Records contained in a dataset
══════════════════════════════
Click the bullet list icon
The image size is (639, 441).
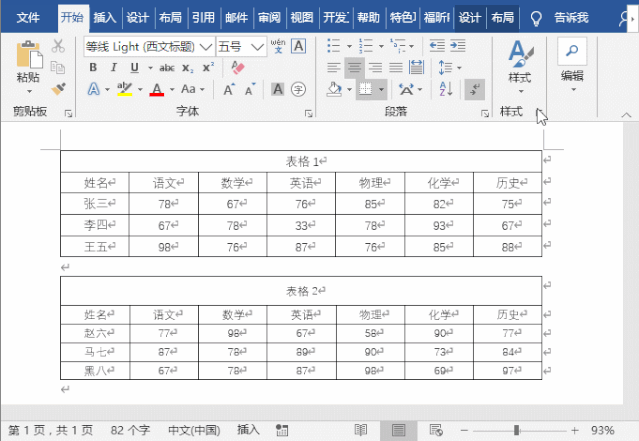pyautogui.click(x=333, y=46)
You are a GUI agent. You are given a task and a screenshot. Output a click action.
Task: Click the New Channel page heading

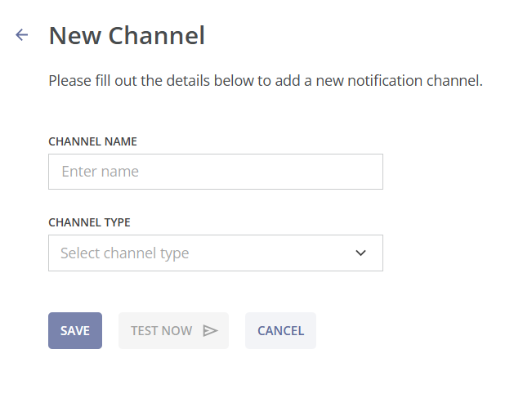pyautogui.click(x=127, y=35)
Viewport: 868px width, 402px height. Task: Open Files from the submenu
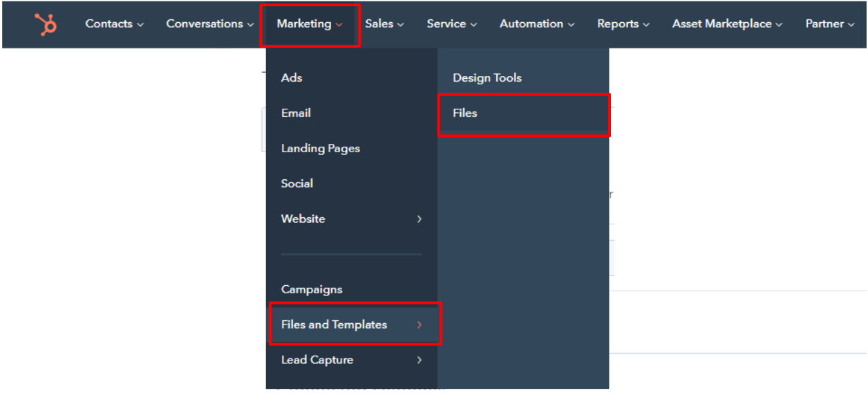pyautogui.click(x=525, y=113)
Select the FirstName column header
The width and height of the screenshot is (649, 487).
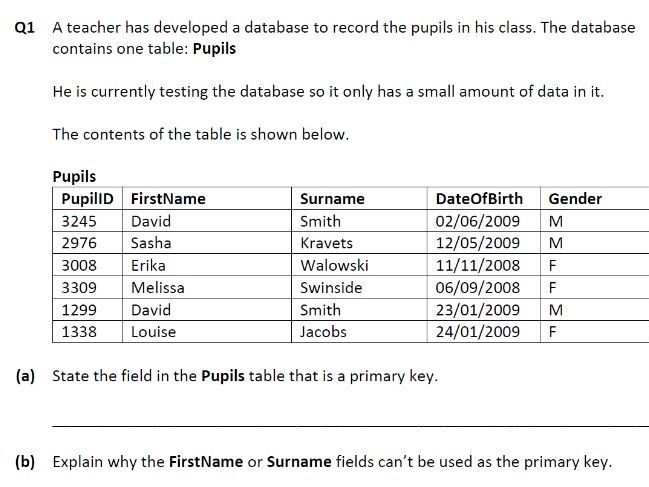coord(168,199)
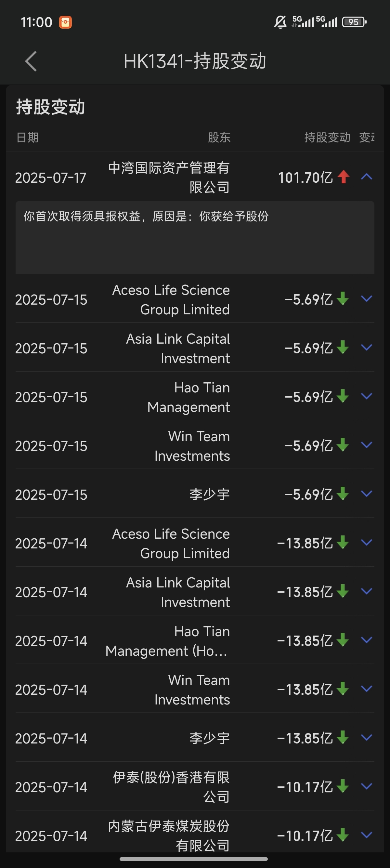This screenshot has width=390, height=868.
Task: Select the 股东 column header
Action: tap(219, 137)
══════════════════════════════
### EXERCISE DIRECTIONS
Only the lines from the line with "The width and" through the end of the records belong in your copy. Repeat them exactly, without pictures.

### YOUR RESPONSE
The width and height of the screenshot is (649, 487).
coord(168,199)
This screenshot has width=390, height=868.
Task: Select the 股东 column header
Action: tap(219, 137)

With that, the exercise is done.